LA PAZ/AFP
La expulsión de Bolivia de la norteamericana USAID busca «preservar la continuidad» del proceso político izquierdista boliviano, afirmó este jueves el ministro de la Presidencia, Juan Ramón Quintana, país que acusa a la agencia de cooperación de injerencia en sus asuntos internos.
«Es una decisión de Estado para preservar la estabilidad de nuestra democracia, la seguridad del Estado, es una decisión soberana para preservar la continuidad del proceso» político boliviano, declaró la autoridad en entrevista exclusiva a la televisión estatal.
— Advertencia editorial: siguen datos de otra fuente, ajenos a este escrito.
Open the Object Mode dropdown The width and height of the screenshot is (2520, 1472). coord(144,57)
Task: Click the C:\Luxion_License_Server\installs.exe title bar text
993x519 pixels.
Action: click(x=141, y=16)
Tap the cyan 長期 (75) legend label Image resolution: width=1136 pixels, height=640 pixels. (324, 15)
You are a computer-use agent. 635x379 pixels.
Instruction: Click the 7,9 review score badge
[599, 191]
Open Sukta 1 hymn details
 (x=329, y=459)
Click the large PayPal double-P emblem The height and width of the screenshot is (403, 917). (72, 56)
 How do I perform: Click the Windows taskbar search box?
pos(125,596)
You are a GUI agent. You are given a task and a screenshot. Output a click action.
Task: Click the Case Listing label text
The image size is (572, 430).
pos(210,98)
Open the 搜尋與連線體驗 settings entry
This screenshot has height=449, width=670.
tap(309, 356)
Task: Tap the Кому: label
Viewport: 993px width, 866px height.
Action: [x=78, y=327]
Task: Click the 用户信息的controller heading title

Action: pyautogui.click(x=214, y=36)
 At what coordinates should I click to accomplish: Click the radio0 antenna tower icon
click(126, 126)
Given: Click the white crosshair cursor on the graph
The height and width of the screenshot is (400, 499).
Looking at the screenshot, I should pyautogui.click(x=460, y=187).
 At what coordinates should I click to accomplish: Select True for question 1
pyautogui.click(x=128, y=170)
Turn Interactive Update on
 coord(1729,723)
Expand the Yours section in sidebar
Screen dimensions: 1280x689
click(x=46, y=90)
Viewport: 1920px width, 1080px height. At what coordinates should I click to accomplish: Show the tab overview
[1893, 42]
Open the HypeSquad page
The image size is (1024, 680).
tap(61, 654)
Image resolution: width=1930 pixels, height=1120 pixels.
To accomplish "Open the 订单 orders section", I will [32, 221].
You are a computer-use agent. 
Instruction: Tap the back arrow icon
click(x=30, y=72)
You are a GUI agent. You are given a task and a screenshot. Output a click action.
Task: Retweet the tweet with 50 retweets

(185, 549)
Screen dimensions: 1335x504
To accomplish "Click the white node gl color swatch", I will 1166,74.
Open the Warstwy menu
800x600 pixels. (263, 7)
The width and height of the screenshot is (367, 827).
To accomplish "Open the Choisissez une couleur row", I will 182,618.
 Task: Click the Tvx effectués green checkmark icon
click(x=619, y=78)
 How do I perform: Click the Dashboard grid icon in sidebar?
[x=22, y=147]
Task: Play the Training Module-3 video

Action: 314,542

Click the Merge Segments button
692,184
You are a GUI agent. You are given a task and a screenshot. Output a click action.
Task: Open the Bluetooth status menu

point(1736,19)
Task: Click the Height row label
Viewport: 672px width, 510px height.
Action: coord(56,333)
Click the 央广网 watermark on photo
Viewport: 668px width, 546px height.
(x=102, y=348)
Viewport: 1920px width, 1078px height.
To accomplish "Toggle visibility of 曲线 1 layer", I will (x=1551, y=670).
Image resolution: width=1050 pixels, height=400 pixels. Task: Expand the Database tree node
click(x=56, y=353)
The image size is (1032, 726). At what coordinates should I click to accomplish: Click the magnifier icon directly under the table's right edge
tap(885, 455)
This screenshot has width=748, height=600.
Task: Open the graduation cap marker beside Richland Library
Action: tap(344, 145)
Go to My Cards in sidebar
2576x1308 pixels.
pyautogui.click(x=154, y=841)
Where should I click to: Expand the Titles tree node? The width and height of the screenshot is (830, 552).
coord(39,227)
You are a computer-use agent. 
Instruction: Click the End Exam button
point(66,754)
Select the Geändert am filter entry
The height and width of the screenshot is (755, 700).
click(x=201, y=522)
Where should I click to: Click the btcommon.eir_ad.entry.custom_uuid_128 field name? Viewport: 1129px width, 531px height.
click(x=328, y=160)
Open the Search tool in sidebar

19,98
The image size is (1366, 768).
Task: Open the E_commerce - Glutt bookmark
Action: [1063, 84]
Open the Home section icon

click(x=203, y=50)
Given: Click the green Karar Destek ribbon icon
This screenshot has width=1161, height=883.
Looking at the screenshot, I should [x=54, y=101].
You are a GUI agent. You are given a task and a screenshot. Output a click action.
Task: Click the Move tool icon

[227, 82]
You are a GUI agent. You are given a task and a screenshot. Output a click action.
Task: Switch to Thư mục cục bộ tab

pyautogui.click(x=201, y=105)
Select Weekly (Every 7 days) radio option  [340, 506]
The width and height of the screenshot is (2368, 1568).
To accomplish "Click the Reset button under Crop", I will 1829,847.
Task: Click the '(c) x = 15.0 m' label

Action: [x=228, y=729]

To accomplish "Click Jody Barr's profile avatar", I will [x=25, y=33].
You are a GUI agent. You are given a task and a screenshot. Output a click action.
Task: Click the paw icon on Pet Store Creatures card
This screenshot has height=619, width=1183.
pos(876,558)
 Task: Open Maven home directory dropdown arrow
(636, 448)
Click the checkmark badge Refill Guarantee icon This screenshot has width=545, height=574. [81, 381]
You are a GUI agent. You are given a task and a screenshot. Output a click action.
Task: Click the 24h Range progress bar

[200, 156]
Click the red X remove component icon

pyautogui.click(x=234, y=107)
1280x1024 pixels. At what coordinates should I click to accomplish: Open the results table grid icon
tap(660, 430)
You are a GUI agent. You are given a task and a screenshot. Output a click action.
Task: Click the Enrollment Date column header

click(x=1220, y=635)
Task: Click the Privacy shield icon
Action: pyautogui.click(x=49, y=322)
Quintana calificó de «comprensible» la reacción del Departamento de Estado que lamentó la decisión boliviana, aunque no la consideró «tolerable» porque a decir de esta autoridad, mantiene el tono de «agresividad y arrogancia» que Estados Unidos acostumbra emplear con Bolivia.
Patrick Ventrell, un portavoz del Departamento de Estado, dijo el miércoles que su gobierno no sólo «lamenta profundamente la decisión», sino que los más perjudicados serían «los bolivianos» y no descartó la posibilidad de adoptar alguna medida en represalia.
«Es la misma declaración de amenaza de un país grande, poderoso, que se siente dueño del mundo contra un país pequeño», acotó Quintana, uno de los principales colaboradores del presidente Morales.
Para el ministro,»no es fácil para un potencia, renunciar a una herramienta de carácter político en el extranjero», luego de que La Paz acusara por años a USAID -presente en el país desde 1964- de apoyar a la derecha criolla o de financiar a indígenas opositores.
La autoridad descartó que se trate de «una decisión estatal que tenga que ver con la bronca contra Estados Unidos» por las declaraciones del secretario de Estado estadounidense, John Kerry, quien semanas atrás -según el gobernante- se refirió a América Latina como el «patio trasero» de Washington.
Las relaciones bilaterales entre Bolivia y Estados Unidos son distantes desde que el izquierdista Morales llegó al poder en 2006 y luego expulsara a fines de 2008 a la DEA, la agencia antidrogas, y al embajador norteamericano, acusándolos de conspiración. Washington negó los cargos y también expulsó al embajador boliviano y desde entonces ambos países se encuentran sin diplomáticos de este rango.
En 2011 y como expresión de acercamiento, los gobiernos de La Paz y Washington firmaron un acuerdo marco de relacionamiento e incluso se anunció que en el transcurso de este año repondrían embajadores, pero no hubo avances.